Yep, the fantastic French guitarist has reconceived a batch of pieces by the fantastic American saxophonist. Both are composers and conceptualists; both hear things in rather unique ways. When I was writing liner notes for Snakeoil’s The Fantastic Mrs. 10, I chatted with Ducret about his participation on that album and his initial meeting with the Brooklyn bandleader a few decades ago. He was deeply inspired by Tim’s approach back then, and surely some of that inspiration has re-blossomed on the glorious musings that comprise Palm Sweat. The string improviser takes Berne’s pieces to far-away realms – ranging from ferocious (“Curls”) to finespun (“Static”) his arrangements dodge the routine at every turn.
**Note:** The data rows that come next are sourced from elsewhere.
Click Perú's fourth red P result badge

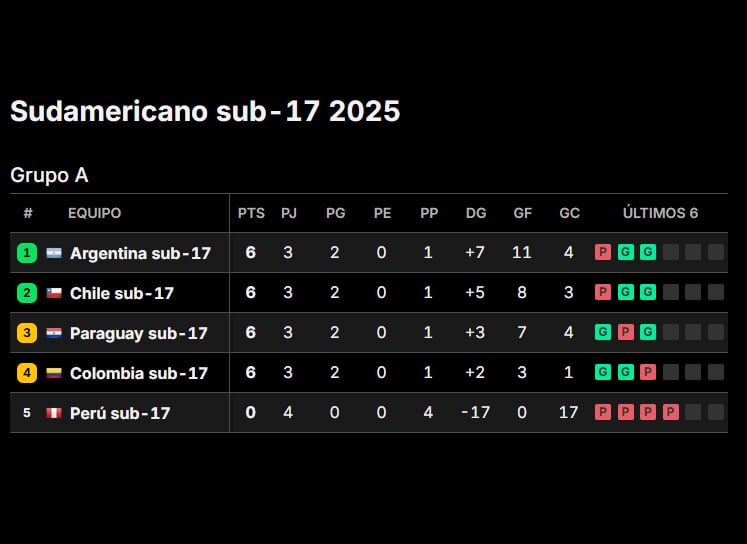click(x=670, y=412)
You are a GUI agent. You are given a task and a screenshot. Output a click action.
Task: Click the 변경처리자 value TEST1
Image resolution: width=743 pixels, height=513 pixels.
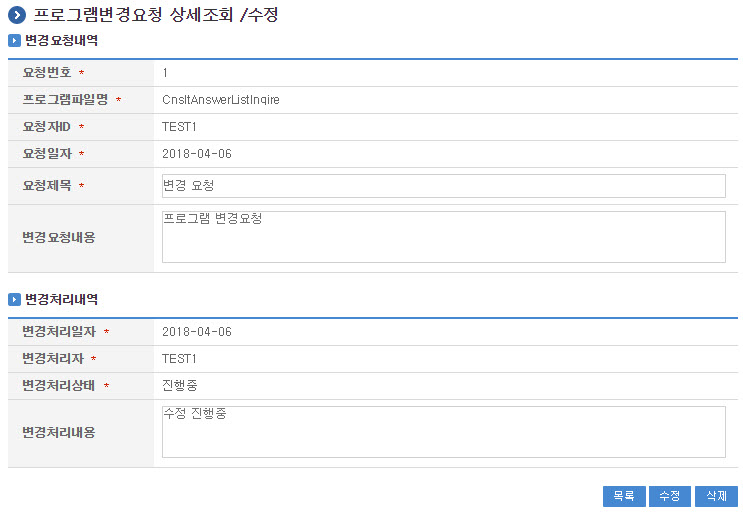point(179,359)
Seemed like an appropriate time to share Marc’s short recollection of their first encounter. Palm Sweat drops this Friday, March 10.
“I first played with Tim in 1988. A German radio producer invited people from around the world to play a concert – a whole pool of musicians. Tim and Herb Robertson came. I had no idea who they were or what kind of music they played. I’d never listened to either of them. They brought some very different stuff than the others who participated…different from anything else we had to play. I brought music I thought would fit in an ensemble of musicians who might not know each other. Nice and polite, don’t hurt anybody’s feelings, don’t bring anything too hard to play. They didn’t pay any attention to that. They brought long and difficult pieces, very abstract and very strange to me. How do you say…I got a kick out of it…I said to myself, ‘there’s no reason for me not to be able to play that.’ So at that point I really got into Tim’s music. I really practiced the lines and learned the music by heart, and we had a great time. We played two or three concerts at the end of the working week. That’s when I started realizing his thing was so genuine, was so much his. What other people bought seemed a little pale in comparison. Then I went back home scratching my head a little bit about what I had heard. Tim called me later to be part of a tour with his Caos Totale band. That’s when we started, and we’ve never stopped.”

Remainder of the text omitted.